### Dataset records
○ ○ ○
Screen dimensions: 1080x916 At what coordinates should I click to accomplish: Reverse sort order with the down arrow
○ ○ ○
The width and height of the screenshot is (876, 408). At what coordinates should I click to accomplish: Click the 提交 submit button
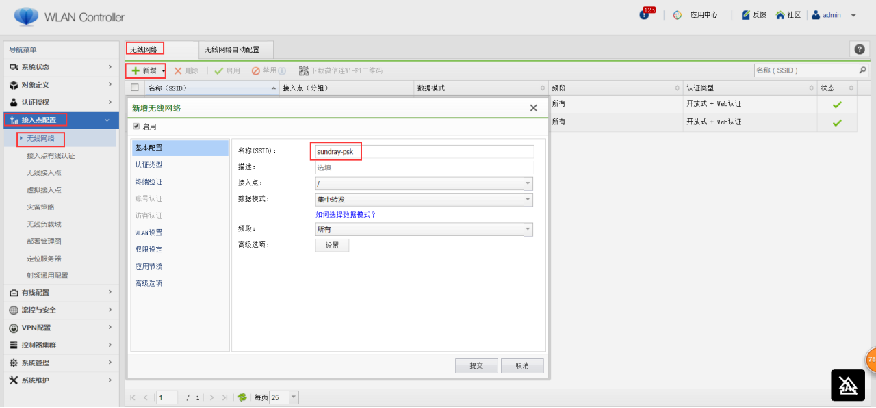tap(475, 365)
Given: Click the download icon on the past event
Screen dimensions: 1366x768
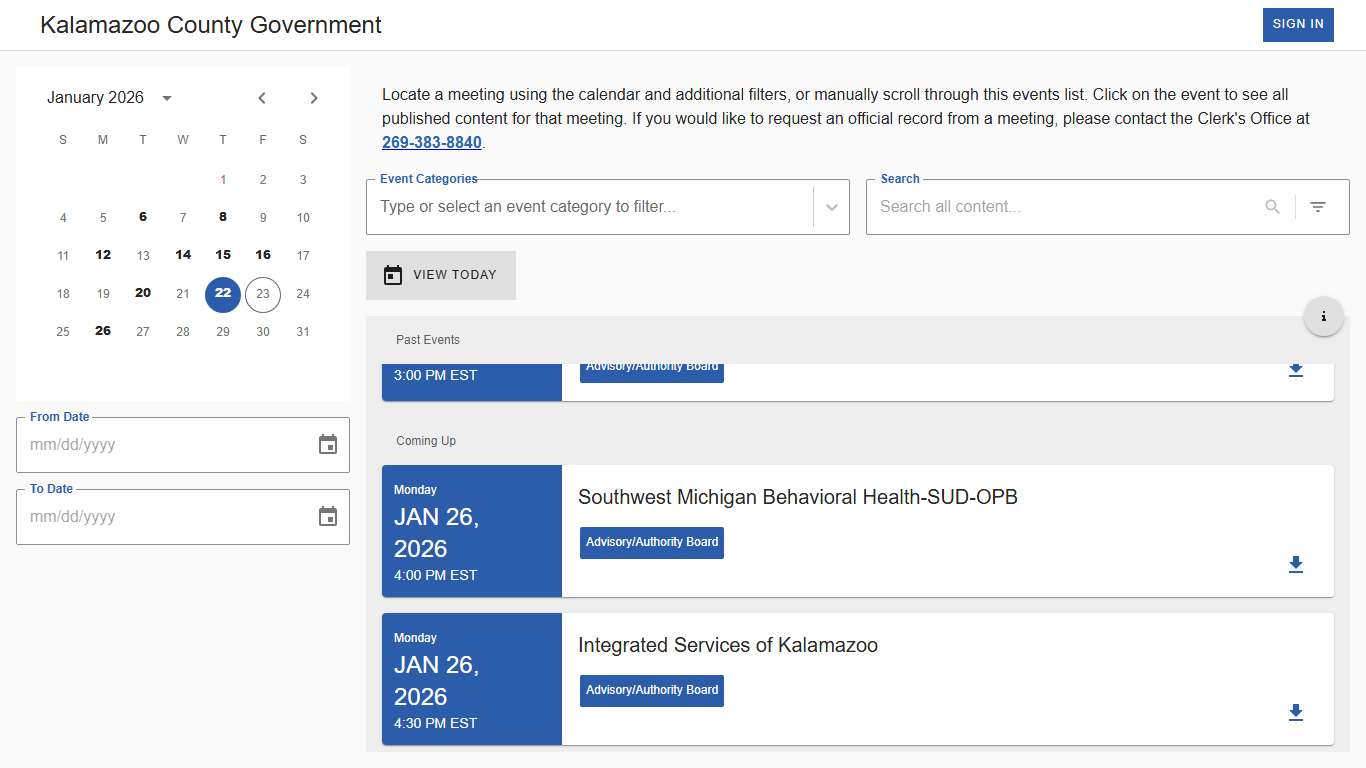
○ ○ ○
### What to do
A line counts if it includes the string "dimensions". State how many such lines the entries have, with no other text.

### Reply
2